Paris is probably the greatest aroma town I’ve ever sunk into. A feast wherever you go — Montmarte, Oberkampf, Montparnasse, Passy. The Seine at night, outdoor markets (especially in the pre-dawn hours), the aroma of sauces and pasta dishes coming from cafes, warm breads, scooter and bus exhaust, strong cigarettes, strong coffee, Middle Eastern food stands (onions, sliced meats, spices), gelato shops, etc.
And the only way to really savor these aromas, obviously, is to do so in the open air and preferably on a scooter or motorcycle so you can enjoy them in rapid succession. It’s the only way to travel over there, certainly in the warmer months. I’ve never felt so intensely alive and unbothered as during my annual Paris scooter roam-arounds.

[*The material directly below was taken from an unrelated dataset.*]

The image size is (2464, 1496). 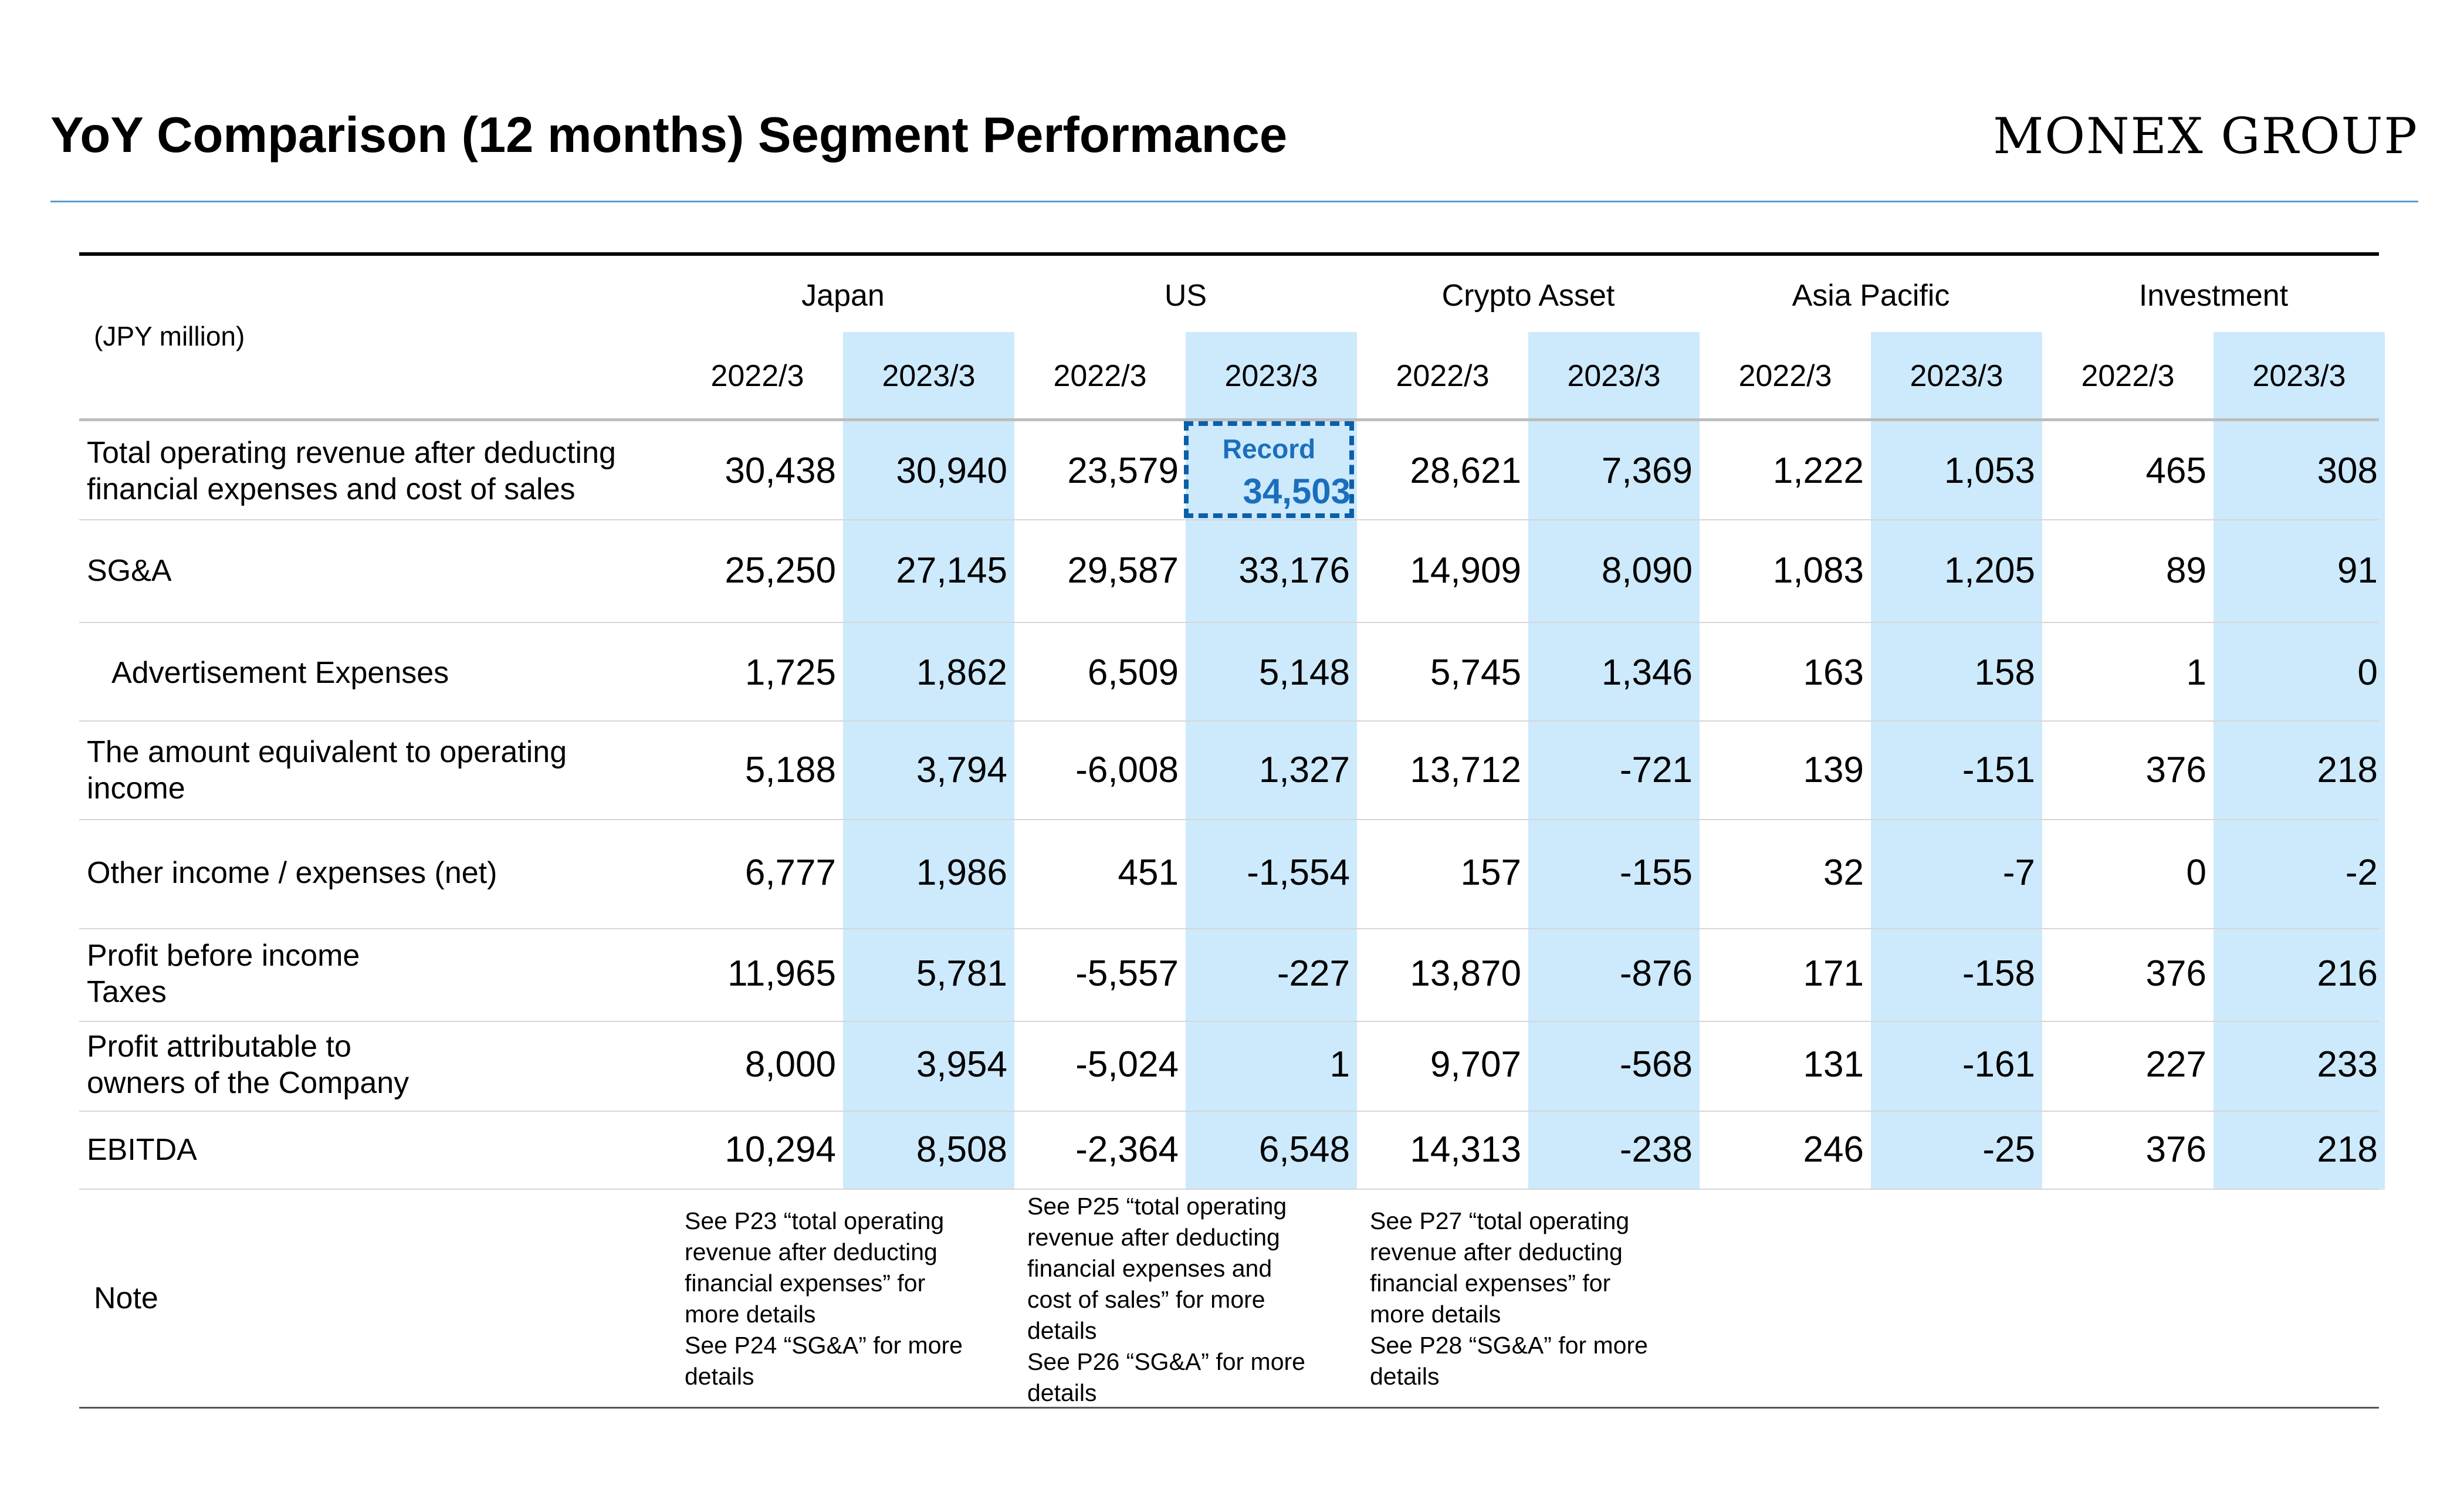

“When I let my cat Zak outside in the morning, the first thing he does is hop onto the fence and raise his head slightly and just smell the world. He’s revelling in the sampling of each and every aroma swirling around, sniffing and sniffing again, everything he can taste. I was thinking this morning how delighted and fulfilled he seemed, and how maybe I should do a little more of this myself. Take a moment and sample as many scents as possible.
“The problem with so much of Los Angeles today, of course, is that too much of it has been smothered by massive shopping malls and buildings and parking lots, and dominated by the faint aromas (if you want to call them that) of asphalt, plastic, trash bins, concrete, sheetrock and car and truck exhaust — which doesn’t smell like very much of anything.
“Talk to Robert Towne about how Los Angeles used to smell in the 1940s, or read his screenplay of The Two Jakes for some great descriptions of the fragrances that were fairly commonplace. Or talk to anyone who remembers what it smelled like from time to time in the ’70s (despite the town being covered in horrible smog back then) or the early ’80s.
“I remember walking down a ramp out of a DC-10 at LAX in the late spring of ’81, and leaning my head slightly back and taking a few sniffs and saying to myself, ‘This definitely doesn’t smell like New York.’ You could taste the jet exhaust and melting tar and carbon dioxide, of course, but also the faint scent of dirt and sand and marshy grasses and the nearby Pacific Ocean, and the flowery fragrance of Jacaranda trees or something in that realm, and the faint smell of tacos or hot dogs or something like that.
“You have to get out of your car to really smell this town. I’ve been savoring a lot more of it since I became a two-wheeled Yamaha guy, especially at night. You can taste it even better from your bicycle, which I ride almost every weekend.
“Cannes is a heavenly aroma town during the annual May festival with the briney sea air, especially at night. And Tuscany and Rome and the Amalfi Coast, not to mention Munich and Prague and certain portions of London. I could go on and on.
“The ‘stink of L.A. in your bones’ quote is from Charles Bukowski.